Serious side effects of methadone include:
- Difficulty breathing or shallow breathing
- Feel lightheaded or faint
- Hives or a rash; swelling of the face, mouth, lips, tongue, or throat; hoarseness; difficulty breathing or swallowing
- Chest pain
- Fast or pounding heartbeat
- Hallucinations (seeing things or hearing voices that do not exist), agitation, or confusion
- Seizures
- Extreme drowsiness
- Fever, sweating, shivering, severe muscle stiffness or twitching, loss of coordination, or diarrhea
- Nausea, vomiting, loss of appetite, weakness, or dizziness
- Inability to get or keep an erection
- Irregular menstruation
- Difficulty urinating
If you experience any of the side effects symptoms or those mentioned in the IMPORTANT WARNING section, call your doctor immediately or get emergency medical help. Always take methadone exactly as prescribed by your doctor.
Opioid withdrawal
Opioid withdrawal symptoms include:
- Feeling nervous, restless, or irritable
- Body aches
- Dizziness or weakness
- Diarrhea, stomach pain, or nausea
- Fever, chills, or goose bumps
- Sneezing or runny nose in the absence of a cold
If you take methadone regularly, you may become dependent on methadone, even if you take it exactly as prescribed and only for a short time. Your doctor will monitor how you use methadone to reduce your risk of harm.
Typical symptoms of opioid withdrawal include generalized pain, muscle pain, nausea, diarrhea, sweating, rhinorrhea, tearing, dilated pupils, tremor, gooseflesh, restlessness, and anxiety.

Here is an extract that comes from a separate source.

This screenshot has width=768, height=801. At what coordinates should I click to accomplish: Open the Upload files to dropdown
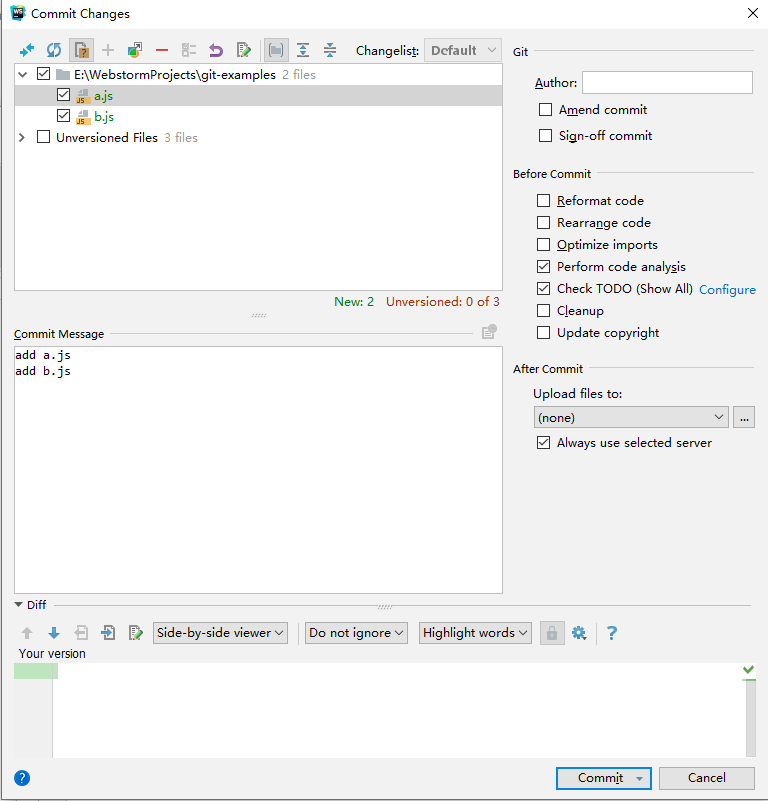(631, 417)
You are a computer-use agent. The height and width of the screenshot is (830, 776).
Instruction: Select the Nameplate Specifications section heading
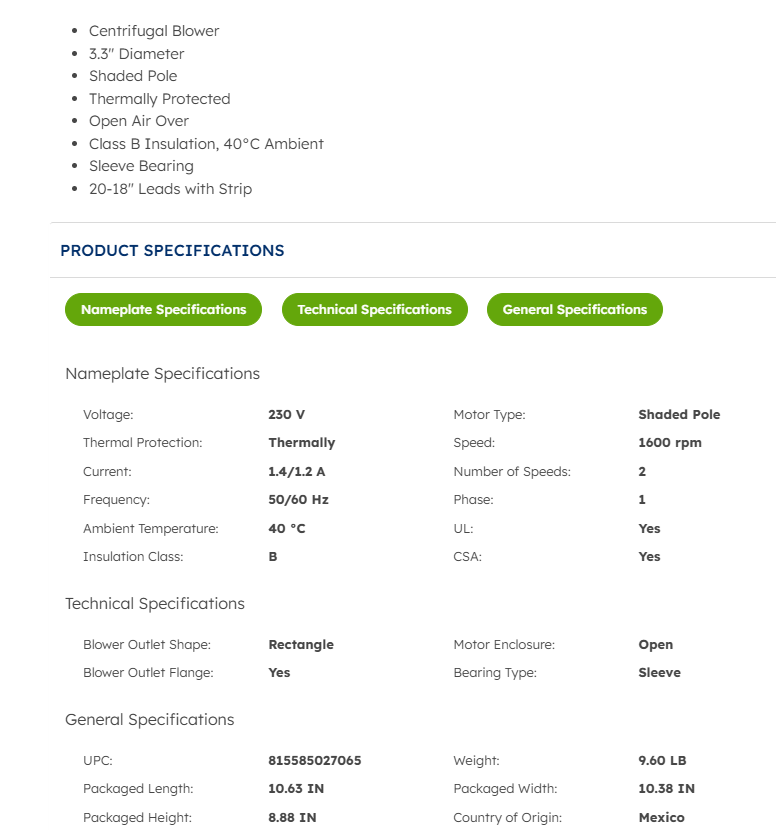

For long-acting opioids, such as methadone, withdrawal symptoms usually begin within 24 to 36 hours of use and may last for several weeks. Unlike alcohol withdrawal, opioid withdrawal is rarely associated with severe morbidity and can be readily treated.
If you experience side effects while taking methadone, or you are concerned about your drug use, speak with your doctor.